Charles knows he’s responsible for maintaining and enhancing the family library, but he’s an indifferent reader; and when he does buy books, he doesn’t always read them.
Caroline Bingley understands the importance of reading and owning books. We know that because she confesses her family’s library is small and she accepts no responsibility for the circumstance. And since her father is deceased and can’t defend himself, I suspect Caroline blames him for a lot of perceived shortcomings in her life.
Fitzwilliam Darcy is proud of his library, but then, he more than anyone else, has the financial means to buy quality books. He makes a gentle dig at Charles Bingley—reminding him that the Darcys are “old money” and that the library at Pemberley has been built over generations, and probably contains some costly volumes. Lastly, he thinks a family library is a serious business; he doesn’t just buy books—he reads them.

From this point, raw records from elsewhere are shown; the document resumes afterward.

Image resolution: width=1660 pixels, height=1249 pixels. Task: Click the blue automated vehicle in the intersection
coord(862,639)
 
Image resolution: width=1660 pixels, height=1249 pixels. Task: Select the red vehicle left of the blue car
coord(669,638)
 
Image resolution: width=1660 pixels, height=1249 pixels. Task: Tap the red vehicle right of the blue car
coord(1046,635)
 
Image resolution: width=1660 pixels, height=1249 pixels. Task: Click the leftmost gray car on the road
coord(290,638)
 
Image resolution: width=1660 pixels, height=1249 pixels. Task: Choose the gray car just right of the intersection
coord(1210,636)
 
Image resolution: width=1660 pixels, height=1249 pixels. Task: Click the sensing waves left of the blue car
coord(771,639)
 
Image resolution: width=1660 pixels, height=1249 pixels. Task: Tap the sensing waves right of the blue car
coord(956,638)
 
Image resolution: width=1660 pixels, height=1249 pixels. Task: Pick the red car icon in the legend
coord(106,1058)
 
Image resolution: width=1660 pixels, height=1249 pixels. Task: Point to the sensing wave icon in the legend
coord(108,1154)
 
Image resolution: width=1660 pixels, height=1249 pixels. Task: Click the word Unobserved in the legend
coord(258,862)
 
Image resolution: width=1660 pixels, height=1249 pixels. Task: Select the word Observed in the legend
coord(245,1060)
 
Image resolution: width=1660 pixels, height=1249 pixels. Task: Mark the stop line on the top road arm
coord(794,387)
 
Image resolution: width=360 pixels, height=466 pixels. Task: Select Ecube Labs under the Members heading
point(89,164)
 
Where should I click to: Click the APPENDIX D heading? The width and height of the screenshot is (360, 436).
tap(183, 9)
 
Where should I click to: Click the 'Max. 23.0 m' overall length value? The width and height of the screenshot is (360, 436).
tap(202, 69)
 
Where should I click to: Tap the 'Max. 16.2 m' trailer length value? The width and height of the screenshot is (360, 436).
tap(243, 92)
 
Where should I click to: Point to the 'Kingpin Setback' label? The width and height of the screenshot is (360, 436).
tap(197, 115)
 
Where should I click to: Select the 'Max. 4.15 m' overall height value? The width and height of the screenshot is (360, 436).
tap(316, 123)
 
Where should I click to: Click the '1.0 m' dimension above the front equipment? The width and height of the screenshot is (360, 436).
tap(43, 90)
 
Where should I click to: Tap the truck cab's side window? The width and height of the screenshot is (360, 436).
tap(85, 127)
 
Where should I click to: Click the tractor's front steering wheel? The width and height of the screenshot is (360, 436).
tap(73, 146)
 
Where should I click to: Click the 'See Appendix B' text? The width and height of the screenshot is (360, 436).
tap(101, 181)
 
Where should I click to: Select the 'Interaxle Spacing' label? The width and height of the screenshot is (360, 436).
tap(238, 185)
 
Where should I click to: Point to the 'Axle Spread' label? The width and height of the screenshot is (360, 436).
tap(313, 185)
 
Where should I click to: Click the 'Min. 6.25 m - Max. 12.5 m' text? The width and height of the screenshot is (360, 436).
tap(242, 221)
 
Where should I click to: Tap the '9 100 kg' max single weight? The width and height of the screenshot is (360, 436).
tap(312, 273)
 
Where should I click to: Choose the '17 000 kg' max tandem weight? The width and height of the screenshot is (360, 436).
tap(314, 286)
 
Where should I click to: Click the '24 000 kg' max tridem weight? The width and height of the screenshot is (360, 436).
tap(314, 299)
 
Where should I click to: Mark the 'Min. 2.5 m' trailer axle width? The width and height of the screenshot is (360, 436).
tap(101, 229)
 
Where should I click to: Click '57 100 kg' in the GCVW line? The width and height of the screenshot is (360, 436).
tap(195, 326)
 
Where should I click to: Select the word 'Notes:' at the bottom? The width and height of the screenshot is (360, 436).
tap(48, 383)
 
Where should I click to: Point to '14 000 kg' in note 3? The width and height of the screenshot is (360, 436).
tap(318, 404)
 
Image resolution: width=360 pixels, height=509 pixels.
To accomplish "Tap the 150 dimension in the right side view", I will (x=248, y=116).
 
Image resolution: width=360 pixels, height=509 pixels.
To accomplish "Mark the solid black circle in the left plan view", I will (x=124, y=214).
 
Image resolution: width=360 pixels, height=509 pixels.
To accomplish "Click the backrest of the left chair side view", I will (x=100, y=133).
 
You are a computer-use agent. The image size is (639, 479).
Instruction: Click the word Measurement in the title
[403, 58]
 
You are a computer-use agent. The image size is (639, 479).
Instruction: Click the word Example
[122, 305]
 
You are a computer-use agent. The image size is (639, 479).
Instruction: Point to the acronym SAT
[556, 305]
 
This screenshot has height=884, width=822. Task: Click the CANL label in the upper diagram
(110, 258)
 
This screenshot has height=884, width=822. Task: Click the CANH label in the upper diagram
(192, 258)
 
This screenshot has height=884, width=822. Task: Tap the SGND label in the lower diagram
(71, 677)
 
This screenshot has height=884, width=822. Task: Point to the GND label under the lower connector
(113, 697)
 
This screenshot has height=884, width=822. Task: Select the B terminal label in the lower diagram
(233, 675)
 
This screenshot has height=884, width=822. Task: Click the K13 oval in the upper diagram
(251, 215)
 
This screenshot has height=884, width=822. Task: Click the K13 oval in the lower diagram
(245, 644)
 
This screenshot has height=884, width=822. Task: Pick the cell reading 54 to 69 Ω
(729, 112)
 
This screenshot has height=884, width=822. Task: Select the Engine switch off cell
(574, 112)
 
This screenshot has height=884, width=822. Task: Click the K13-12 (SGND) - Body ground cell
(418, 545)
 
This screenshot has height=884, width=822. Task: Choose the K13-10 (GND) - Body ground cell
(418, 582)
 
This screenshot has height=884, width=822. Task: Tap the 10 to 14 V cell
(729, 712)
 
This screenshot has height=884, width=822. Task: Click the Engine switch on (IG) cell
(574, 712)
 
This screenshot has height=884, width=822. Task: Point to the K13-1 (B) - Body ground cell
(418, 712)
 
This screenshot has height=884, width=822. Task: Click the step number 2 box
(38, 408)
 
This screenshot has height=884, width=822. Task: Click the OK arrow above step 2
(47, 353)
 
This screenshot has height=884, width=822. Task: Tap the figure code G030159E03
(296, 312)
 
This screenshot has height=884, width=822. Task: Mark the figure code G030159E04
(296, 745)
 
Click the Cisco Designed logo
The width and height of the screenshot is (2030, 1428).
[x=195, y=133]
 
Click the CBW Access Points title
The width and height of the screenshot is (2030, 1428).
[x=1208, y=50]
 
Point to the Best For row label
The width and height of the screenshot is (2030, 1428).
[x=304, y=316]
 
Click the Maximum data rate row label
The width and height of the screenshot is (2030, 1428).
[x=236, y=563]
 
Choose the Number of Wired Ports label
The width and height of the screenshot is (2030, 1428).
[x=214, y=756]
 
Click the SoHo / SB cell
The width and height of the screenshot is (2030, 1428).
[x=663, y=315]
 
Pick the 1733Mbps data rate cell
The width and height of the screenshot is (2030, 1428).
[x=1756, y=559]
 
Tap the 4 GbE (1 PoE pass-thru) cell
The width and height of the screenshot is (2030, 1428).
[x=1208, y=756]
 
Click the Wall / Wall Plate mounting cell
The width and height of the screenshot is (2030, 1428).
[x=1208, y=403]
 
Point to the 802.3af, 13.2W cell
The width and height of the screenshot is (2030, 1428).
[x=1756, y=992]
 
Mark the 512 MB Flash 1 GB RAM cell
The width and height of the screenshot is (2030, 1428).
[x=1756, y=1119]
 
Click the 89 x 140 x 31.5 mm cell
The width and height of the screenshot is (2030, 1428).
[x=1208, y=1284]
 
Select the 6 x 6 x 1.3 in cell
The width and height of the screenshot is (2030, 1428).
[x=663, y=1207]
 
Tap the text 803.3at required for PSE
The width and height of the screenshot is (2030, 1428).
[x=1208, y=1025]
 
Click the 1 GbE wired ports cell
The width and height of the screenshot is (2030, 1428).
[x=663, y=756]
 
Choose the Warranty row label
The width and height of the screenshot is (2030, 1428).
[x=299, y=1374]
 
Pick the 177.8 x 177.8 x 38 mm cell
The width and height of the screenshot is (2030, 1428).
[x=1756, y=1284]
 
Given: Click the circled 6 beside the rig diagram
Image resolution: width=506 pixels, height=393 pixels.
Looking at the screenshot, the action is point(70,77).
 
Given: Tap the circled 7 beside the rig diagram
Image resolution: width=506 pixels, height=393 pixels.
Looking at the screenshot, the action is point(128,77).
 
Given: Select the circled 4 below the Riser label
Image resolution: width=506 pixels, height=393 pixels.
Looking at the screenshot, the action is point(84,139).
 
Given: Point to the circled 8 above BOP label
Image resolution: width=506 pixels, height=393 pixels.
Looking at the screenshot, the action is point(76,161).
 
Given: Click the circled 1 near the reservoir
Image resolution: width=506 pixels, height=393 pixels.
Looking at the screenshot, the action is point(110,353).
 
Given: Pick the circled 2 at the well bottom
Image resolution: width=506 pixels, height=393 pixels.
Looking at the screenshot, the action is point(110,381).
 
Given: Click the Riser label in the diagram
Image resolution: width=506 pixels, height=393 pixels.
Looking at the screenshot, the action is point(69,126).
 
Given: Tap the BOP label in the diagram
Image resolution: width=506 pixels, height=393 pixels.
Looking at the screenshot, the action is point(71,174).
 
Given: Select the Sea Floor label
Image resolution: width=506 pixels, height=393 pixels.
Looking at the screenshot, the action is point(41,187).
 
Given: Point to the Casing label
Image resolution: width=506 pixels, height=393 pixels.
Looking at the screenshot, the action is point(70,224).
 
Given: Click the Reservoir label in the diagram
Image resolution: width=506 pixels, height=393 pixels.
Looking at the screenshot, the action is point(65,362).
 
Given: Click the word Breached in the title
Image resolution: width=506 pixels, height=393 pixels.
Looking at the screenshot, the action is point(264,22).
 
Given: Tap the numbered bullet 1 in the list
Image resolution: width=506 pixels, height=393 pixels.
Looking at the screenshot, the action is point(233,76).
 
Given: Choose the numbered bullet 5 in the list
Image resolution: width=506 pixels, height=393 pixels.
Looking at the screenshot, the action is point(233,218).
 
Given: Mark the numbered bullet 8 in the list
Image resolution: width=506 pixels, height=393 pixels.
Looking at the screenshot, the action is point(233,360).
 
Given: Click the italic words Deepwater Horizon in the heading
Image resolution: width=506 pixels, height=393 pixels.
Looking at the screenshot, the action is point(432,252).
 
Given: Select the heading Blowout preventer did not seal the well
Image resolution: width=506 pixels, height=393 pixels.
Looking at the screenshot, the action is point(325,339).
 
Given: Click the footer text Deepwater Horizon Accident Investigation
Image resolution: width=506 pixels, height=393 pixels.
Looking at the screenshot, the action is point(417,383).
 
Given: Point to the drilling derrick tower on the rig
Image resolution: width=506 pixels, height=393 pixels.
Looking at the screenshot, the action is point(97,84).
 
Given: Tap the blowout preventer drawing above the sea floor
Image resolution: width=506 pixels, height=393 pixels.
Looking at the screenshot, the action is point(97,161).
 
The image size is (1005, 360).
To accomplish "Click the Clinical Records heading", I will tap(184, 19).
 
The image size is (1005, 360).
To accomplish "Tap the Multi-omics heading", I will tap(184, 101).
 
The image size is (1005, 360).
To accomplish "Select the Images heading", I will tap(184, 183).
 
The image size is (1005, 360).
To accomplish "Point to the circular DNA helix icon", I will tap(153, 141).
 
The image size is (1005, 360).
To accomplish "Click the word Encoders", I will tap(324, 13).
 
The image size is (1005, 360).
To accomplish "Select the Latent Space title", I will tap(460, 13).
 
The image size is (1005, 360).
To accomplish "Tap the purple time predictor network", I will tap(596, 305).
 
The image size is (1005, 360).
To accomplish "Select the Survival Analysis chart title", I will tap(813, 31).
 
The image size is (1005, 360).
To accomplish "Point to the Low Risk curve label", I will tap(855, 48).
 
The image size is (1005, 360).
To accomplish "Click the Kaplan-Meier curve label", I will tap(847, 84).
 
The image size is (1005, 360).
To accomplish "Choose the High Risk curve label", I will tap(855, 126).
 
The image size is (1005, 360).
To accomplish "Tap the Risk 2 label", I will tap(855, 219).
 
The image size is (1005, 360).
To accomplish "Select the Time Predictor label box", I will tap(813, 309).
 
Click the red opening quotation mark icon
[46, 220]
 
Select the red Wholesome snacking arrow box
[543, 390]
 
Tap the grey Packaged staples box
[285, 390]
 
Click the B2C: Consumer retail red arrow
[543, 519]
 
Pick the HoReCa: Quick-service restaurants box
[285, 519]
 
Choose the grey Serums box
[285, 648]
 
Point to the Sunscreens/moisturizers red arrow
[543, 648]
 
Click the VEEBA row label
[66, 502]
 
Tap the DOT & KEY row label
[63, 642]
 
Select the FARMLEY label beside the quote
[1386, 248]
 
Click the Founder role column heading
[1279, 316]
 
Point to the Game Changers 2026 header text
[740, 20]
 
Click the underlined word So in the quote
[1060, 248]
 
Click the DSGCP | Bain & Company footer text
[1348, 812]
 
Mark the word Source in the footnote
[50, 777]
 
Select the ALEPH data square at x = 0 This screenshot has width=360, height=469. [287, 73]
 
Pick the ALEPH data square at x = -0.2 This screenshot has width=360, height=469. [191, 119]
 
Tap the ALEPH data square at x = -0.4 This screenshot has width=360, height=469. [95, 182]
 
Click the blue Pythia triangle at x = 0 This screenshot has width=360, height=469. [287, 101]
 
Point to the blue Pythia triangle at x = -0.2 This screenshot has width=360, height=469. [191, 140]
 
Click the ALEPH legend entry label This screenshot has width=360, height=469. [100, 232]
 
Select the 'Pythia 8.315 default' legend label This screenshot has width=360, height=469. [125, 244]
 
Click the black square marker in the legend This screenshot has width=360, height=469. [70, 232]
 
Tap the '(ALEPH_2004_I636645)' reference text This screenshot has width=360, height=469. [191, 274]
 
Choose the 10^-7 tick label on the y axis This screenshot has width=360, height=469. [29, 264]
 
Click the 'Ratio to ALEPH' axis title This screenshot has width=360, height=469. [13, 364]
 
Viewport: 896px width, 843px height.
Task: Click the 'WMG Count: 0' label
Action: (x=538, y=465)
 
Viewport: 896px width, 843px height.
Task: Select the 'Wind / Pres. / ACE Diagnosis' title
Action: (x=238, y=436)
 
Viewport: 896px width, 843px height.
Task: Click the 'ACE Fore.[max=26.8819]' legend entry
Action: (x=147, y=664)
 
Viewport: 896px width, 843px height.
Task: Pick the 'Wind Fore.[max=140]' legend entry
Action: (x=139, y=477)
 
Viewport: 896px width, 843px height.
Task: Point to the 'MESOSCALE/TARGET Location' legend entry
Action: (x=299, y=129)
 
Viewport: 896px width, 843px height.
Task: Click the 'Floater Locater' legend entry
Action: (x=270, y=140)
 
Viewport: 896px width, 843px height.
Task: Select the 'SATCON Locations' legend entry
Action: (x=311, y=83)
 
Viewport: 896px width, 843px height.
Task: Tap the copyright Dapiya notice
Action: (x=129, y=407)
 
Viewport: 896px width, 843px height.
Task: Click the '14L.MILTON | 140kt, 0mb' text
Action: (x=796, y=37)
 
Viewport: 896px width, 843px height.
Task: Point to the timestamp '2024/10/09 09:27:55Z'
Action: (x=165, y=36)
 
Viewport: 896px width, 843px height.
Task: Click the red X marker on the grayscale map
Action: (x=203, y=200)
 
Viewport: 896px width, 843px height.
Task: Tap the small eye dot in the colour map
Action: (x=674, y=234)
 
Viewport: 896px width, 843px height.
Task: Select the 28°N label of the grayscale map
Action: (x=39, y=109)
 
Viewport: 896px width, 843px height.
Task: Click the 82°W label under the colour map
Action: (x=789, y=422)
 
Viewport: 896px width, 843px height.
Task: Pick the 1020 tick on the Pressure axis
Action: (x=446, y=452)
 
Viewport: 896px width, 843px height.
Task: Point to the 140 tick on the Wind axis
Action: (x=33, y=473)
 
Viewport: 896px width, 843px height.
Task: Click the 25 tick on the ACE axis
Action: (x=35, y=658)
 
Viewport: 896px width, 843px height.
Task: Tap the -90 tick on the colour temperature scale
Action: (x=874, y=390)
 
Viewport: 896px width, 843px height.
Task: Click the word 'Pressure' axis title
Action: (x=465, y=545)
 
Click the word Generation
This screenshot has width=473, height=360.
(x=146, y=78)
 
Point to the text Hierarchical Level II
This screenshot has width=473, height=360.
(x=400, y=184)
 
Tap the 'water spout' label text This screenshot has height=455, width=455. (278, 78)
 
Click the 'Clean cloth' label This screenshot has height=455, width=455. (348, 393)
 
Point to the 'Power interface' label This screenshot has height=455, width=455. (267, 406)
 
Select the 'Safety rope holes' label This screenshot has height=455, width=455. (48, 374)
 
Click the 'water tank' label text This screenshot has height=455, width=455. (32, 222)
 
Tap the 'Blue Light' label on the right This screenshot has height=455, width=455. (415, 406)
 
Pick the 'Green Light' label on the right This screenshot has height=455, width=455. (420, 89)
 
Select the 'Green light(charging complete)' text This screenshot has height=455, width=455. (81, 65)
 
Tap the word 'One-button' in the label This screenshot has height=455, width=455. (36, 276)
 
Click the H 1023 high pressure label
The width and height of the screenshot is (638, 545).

When it comes to books and libraries, I’m a little like Elizabeth because I read a variety of genres and subjects; but I’m also like Charles, because I love to buy new books, even though I know I’ll never get through the to-be-read pile I’ve already accumulated.
What about you?
When it comes to books and libraries, are you an Elizabeth or a Darcy? A Charles or a Caroline?
p.s. Since writing this, I found new homes for the majority of my books, and I’ve settled into my new place nicely; my reading chair is beside a sunny window, and I’m ready to try to make a dent in my TBR pile. Happy reading, everyone!